Things to do:
• A. In the rotavirus vaccine excerpt, which company manufactures Rotarix?
• B. Return the part of the rotavirus vaccine excerpt starting with "Rotarix in Bangladesh" and going on through "letter was published.".

Excerpt to read:
◆ ◆ ◆

This is not the first time that rotavirus vaccine trials have courted controversy. Recently, the internationally licensed rotavirus vaccine Rotarix manufactured by GlaxoSmithKline has also been mired in a similar controversy.
Rotarix in Bangladesh
Rotarix was studied in Bangladesh and the results were published in PLoS Medicine recently. According to a letter published in PLoS Comments there were more cases of children reporting diarrhoea among the vaccinated although the difference was not statistically significant. Jain and Mittal the authors of the comment requested “the authors to publish the data on non-rotavirus diarrhoea in children in the first and in the second year of life, presenting for medical care to the three treatment centers, from the vaccinated cluster and the unvaccinated cluster”. Although PLoS Medicine asks its authors to respond promptly to post publication peer review comments, there has been no response from the authors in the two months since the letter was published.

◆ ◆ ◆

Provided material:

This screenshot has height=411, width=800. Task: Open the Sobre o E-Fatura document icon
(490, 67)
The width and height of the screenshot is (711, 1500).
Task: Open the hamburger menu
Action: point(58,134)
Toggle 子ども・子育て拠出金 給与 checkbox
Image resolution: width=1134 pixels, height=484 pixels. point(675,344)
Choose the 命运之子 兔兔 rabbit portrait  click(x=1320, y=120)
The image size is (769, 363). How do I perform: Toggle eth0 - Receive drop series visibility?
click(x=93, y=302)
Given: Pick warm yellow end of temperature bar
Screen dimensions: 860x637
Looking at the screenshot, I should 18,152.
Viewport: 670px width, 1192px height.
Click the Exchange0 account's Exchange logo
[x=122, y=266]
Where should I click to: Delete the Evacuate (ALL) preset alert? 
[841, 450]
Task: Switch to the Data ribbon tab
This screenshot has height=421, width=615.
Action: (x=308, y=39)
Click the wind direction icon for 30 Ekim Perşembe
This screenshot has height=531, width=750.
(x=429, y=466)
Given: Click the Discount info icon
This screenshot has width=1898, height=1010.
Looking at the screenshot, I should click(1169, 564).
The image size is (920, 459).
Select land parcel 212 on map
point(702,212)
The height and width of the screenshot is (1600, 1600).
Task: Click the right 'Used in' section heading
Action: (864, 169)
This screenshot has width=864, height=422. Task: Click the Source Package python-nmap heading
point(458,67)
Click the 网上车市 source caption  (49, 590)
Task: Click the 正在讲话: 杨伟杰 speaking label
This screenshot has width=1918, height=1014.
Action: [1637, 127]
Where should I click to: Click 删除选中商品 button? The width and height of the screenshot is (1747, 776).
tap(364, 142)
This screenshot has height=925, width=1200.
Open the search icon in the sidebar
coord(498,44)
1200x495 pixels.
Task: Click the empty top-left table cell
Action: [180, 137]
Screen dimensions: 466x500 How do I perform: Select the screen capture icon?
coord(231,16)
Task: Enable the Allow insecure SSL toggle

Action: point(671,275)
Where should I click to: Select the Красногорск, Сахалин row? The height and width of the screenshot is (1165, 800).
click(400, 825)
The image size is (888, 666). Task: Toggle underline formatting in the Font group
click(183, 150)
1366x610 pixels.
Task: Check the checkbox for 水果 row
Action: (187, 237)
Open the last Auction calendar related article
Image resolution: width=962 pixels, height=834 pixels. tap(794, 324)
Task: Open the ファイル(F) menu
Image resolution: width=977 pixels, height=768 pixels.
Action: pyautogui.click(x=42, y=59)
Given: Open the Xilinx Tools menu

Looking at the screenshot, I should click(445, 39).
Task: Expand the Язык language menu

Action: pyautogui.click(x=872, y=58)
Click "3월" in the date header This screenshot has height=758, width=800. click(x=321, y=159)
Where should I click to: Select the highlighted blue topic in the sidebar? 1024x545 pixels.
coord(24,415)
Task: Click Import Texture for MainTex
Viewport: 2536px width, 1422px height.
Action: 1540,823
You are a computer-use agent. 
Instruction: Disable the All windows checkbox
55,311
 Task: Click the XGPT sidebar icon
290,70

◆ ◆ ◆

List of solutions:
• A. GlaxoSmithKline

• B.
Rotarix in Bangladesh
Rotarix was studied in Bangladesh and the results were published in PLoS Medicine recently. According to a letter published in PLoS Comments there were more cases of children reporting diarrhoea among the vaccinated although the difference was not statistically significant. Jain and Mittal the authors of the comment requested “the authors to publish the data on non-rotavirus diarrhoea in children in the first and in the second year of life, presenting for medical care to the three treatment centers, from the vaccinated cluster and the unvaccinated cluster”. Although PLoS Medicine asks its authors to respond promptly to post publication peer review comments, there has been no response from the authors in the two months since the letter was published.